Pan American — Quiet city
Pubblicata da Musicboom, Jan. 19, 2005
La cittá piú quieta deve essere un posto per forza di cose disceso negli abissi per una qualsiasi delle assurde ragioni del mondo. Deve essere un posto magico e rigoglioso di suoni continui, sibilanti e sensuali in cui il rumore è il confine invisibile e lontano che si scorge con fatica sulla superficie dell’acqua o nell’idea della riva perduta. A volte i posti piú familiari sono quelli dove non andremo mai e, sebbene non ci sia motivo di lasciare il mondo buono e perfetto in cui viviamo, varrebbe la pena calarsi nelle atmosfere di Wing, del suo essere “musica” giocando con i ritmi soffusi del silenzio e della metamorfosi del suono a contatto con l’ossigeno puro del nostro amato globo.

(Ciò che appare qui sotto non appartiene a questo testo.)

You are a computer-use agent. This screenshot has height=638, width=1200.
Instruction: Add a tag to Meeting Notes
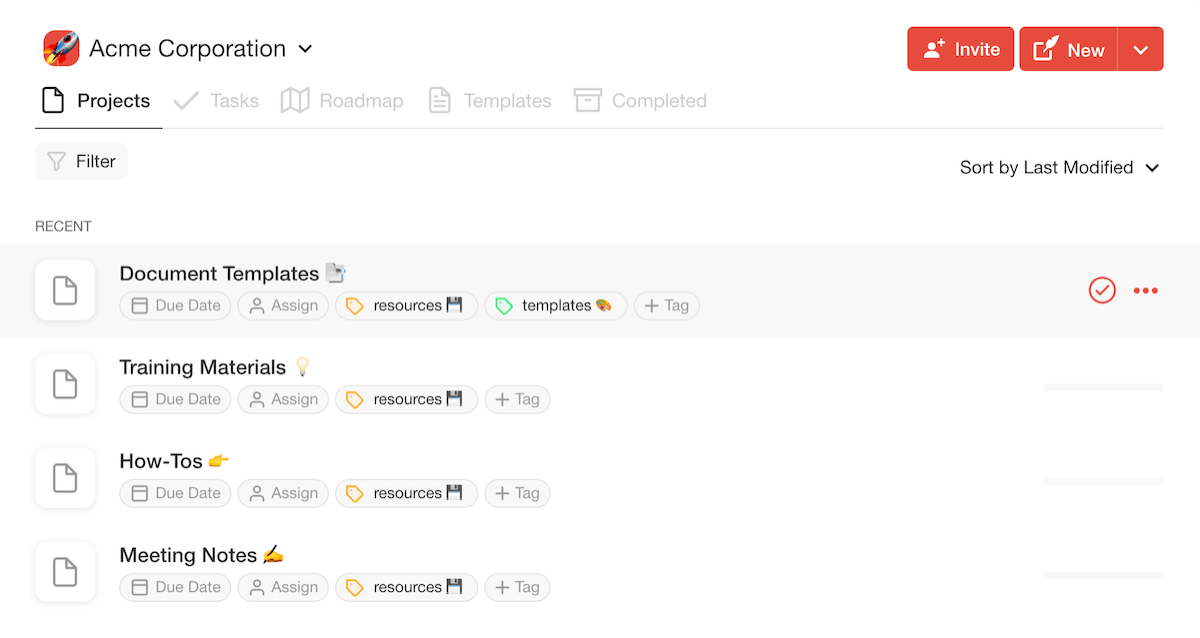coord(517,587)
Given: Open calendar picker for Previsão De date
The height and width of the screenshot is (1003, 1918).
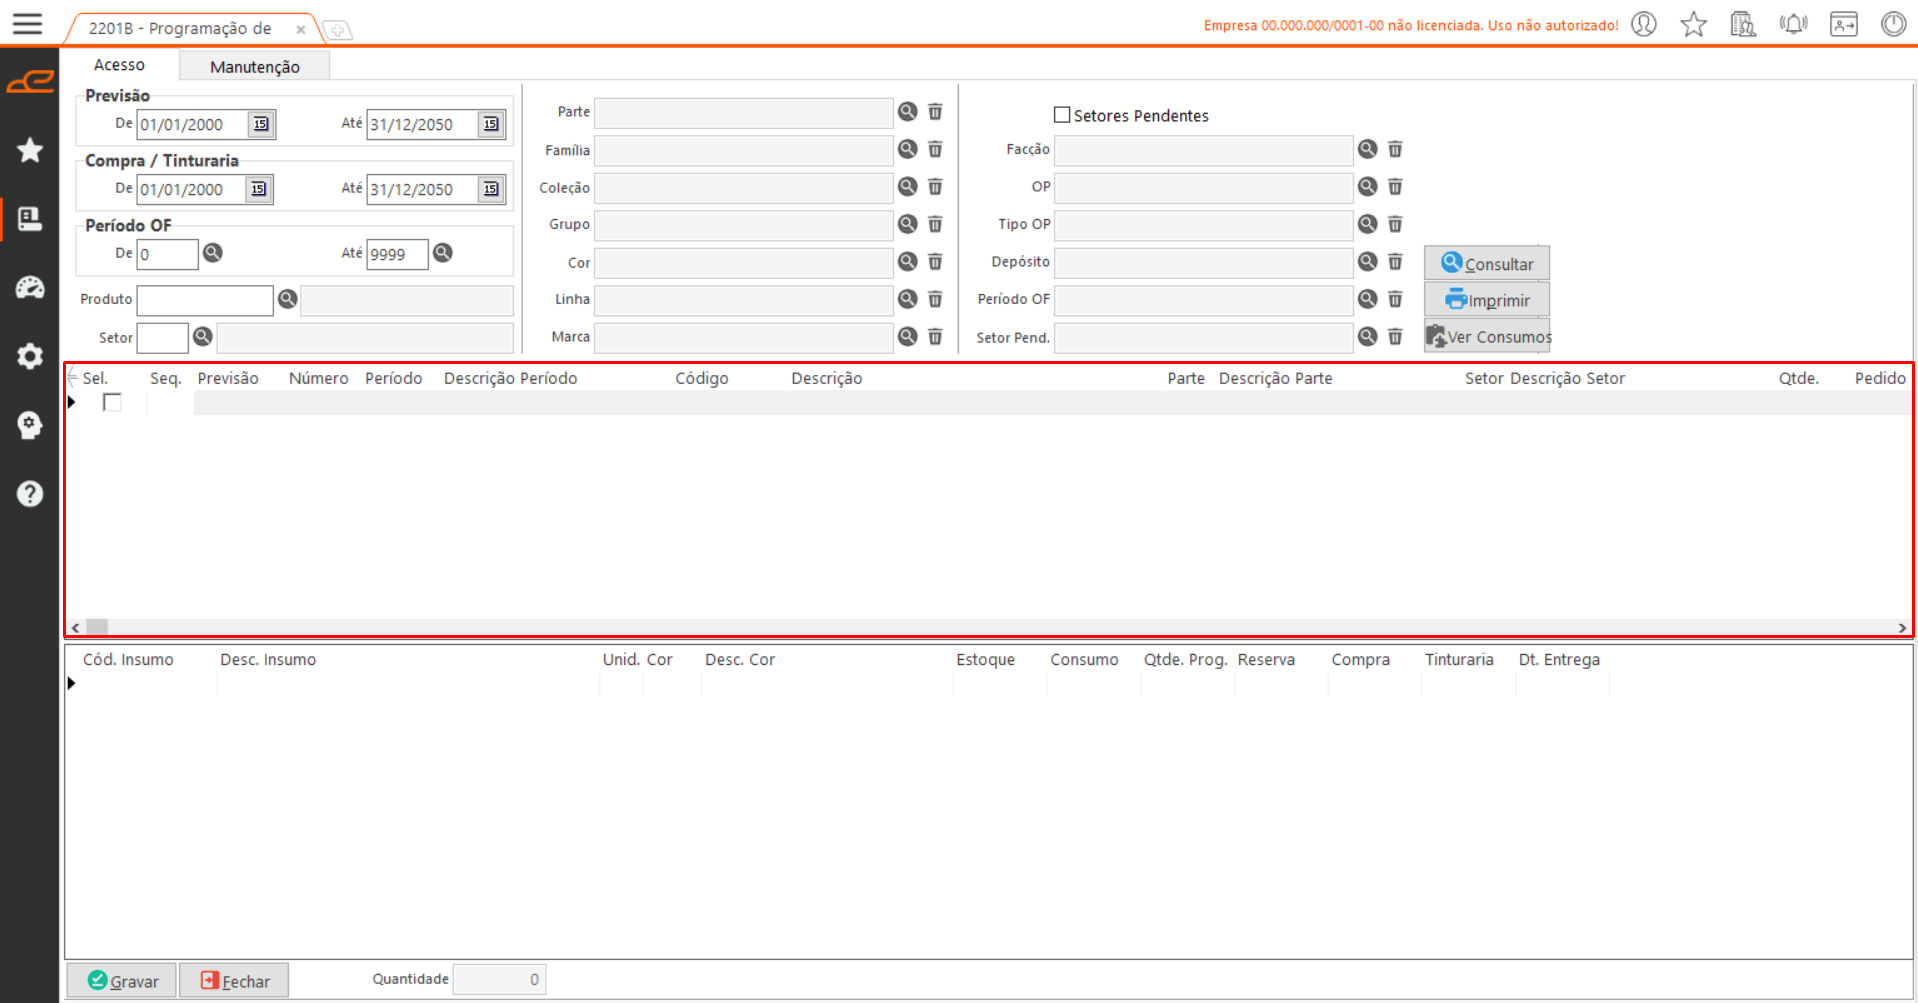Looking at the screenshot, I should point(261,124).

Quiet City sembra giocare con la musica riducendola di volta in volta ad un segnale, un accenno di vibrazioni che sembrano respirare con l’ascoltatore rapendo l’essenza del suono per portarlo ad una rappresentazione quasi visiva del mondo; un pó come farebbero i Pan Sonic ma senza estremizzare il concetto, senza spogliare completamente i suoni della loro melodia silenziosa e naturale. Mark Nelson continua cosí a perfezionare una ricerca che aveva trovato nell’ultimo The River Made No Sound la sua matrice elettronicamente piú avanzata e forse meno interessante ma comunque protesa verso la propria identitá emozionale e viva.
Quiet City rappresenta forse il vertice ultimo tra sperimentazione e poetica che, a sua volta, racchiude in sé la sostanza organica che ne costituisce la metrica e ne scandisce il passo verso una semplificazione della forma e della sostanza. In altre parole è un’elettronica che respira, che sa vibrare di un proprio movimento (Lights On Water, Shining Book) con una guida umana minima e latente che lascia che il suono raggiunga il suo apice di vibrazioni per poi tornare indietro e ricominciare daccapo. La chiave per capire questo disco è proprio la presenza quasi impercettibile di una strumentazione guidata dall’uomo (David Max Crawford ai fiati e Steve Hess e Charles Kim ad una raccolta sezione ritmica) che compie azioni di contorno ed abbellimento di un sibilo, una pioggia sonora costante che, come detto, si sviluppa senza aiuti per trovare una sua forma emotiva, calda.
La musica termina con una Lights Of Little Towns che è forse la traccia piú semplice e “normale” a conclusione di un viaggio negli abissi che riemerge e ritrova una riva dimenticata dove, volente o no, qualche miliardo si affanna e si annulla quotidianamente senza un ricordo o un’idea delle onde marine che non vede e non si chiederá neanche mai se esistono.